When Does Audio Become Separable?

Short answer: not when sources are sparse.
Long answer: keep reading.

Why I started thinking about this

In audio source separation, we often repeat a comforting story:

“Sources overlap less in the right representation, so we can separate them.”

It sounds reasonable.
It sounds mathematical.
It also sounds like something we’ve all said in talks without questioning too hard.

But at some point, I found myself asking a slightly annoying question:

If sparsity is really the reason separation works… why does the time domain fail so badly?

After all, every sample is just a sum of sources. Surely that’s the most overlapped place on Earth?

This blog is the result of poking that question a little too hard.

TL;DR (for impatient readers)

Low overlap ≠ good separation
High overlap ≠ bad separation
Multi-resolution STFT dominates almost everything
Structure + resolution alignment matter more than sparsity
The time domain is sparse, honest, and completely unhelpful

If you want all the math, figures, and rigor, you can download the full technical report here:

Technical Report (PDF)

What I actually did (no deep learning harmed)

I deliberately avoided training any model.

No U-Nets.
No diffusion.
No “our method beats the baseline by 0.3 dB”.

Instead, I asked a simpler question:

If a representation were perfect, how well could it separate sources?

So I ran oracle ideal ratio masking experiments across different representations.

Data

I used MUSDB18HQ music stems: vocals, bass, drums, and other.

I mixed them in every reasonable way:

vocal–drums
vocal–bass
drums–drums (yes, chaos)
cross-track, within-track, everything

In total: 102 mixtures.

Important detail (that reviewers care about)

This is not instantaneous mixing.

Each source:

is convolved with a different room impulse response
is mixed at 0 dB SIR
has a bit of noise added

So yes, this is closer to reality than the whiteboard equation we all secretly hate (but still only close, not real! sadly, not adressing non-linearities!).

Representations I tested

For each mixture, I computed oracle masks in:

Time domain (sample-wise masking)
STFT (single resolution)
Multi-resolution STFT (MRSTFT)
- best resolution per mixture
- naive ensemble (averaging waveforms)
Constant-Q Transform (CQT)
Discrete Wavelet Transform (DWT)
Wavelet Packet Transform (WPT)
Scattering transform (overlap only, not invertible)

No learning.
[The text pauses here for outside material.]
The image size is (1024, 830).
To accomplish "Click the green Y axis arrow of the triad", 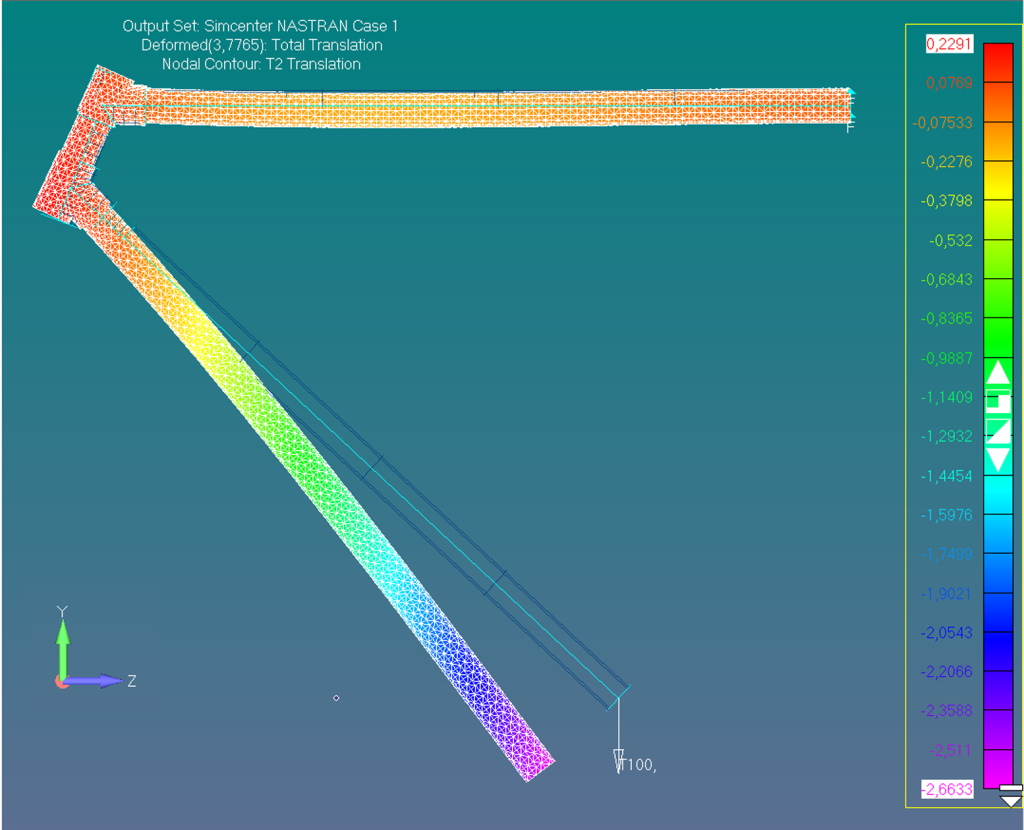I will (62, 645).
Just signal processing doing their thing.

First question: which representation actually wins?

Best-domain wins

Best domain wins

This plot shows how often each representation achieves the highest oracle SI-SDR.
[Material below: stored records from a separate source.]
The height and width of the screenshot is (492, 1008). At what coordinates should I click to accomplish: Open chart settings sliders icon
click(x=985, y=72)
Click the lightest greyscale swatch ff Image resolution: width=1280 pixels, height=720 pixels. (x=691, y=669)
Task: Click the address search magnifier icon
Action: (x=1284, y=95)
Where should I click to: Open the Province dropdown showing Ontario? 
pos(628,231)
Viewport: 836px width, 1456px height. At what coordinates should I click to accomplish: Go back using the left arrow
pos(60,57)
What surprised me (a little):

MRSTFT (best resolution) wins 67 out of 102 cases
Single-resolution STFT does okay
Everything else… not really

Interpretation:
There is no single “correct” resolution but picking the right one per signal matters a lot.

Second question: does less overlap mean better separation?

This is where the story gets interesting.

Overlap vs oracle SI-SDR

Overlap vs Oracle SI-SDR

If sparsity were the full explanation, this plot should slope nicely upward.

It does not.

Some highlights:

Time domain has very low overlap and terrible separation
CQT has higher overlap but often separates better
MRSTFT casually ignores the sparsity rule and wins anyway

Conclusion (sorry sparsity):
Low overlap is neither necessary nor sufficient for good separation.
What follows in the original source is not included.